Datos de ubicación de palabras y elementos
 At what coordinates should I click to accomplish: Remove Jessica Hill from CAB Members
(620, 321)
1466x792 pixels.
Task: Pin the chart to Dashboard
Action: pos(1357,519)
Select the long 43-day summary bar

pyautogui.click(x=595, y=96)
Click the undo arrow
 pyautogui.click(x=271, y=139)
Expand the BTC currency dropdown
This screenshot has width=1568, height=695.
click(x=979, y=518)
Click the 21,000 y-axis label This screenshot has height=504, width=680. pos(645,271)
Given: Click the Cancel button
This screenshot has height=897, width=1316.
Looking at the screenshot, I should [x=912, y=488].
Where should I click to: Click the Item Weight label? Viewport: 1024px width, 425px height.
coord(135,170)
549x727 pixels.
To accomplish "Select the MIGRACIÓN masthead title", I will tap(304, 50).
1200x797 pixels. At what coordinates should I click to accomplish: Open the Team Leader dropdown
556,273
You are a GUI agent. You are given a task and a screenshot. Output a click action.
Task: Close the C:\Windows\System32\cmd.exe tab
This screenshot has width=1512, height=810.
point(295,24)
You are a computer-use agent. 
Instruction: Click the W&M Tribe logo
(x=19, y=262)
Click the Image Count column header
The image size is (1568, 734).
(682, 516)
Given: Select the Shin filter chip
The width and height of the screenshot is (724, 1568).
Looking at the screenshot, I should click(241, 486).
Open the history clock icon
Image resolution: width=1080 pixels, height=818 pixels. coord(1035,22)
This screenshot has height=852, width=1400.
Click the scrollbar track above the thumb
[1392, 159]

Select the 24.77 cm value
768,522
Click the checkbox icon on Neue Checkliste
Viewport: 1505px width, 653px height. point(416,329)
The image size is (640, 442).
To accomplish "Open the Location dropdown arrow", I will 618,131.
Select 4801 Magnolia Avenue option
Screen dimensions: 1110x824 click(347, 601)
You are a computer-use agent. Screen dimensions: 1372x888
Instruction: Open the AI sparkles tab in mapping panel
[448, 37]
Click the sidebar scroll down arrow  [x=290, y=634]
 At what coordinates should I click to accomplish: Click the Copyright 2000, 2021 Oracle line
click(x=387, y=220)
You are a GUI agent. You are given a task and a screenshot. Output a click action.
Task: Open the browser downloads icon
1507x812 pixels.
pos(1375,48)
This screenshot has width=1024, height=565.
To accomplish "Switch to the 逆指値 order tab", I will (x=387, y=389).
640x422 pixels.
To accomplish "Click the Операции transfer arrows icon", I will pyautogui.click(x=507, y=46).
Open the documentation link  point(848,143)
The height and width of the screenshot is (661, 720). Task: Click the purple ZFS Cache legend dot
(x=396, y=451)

=== ENUNCIADO ===
Filtra las líneas anteriores y copia todas las que contengan la cadena "This". Distingue entre mayúsculas y minúsculas.

=== SOLUCIÓN ===
This screenshot has width=1568, height=695.
Click the 21,000 y-axis label This screenshot has height=504, width=680. pos(645,271)
This screenshot has height=897, width=1316.
This screenshot has width=1512, height=810.
This screenshot has height=852, width=1400.
This screenshot has width=1024, height=565.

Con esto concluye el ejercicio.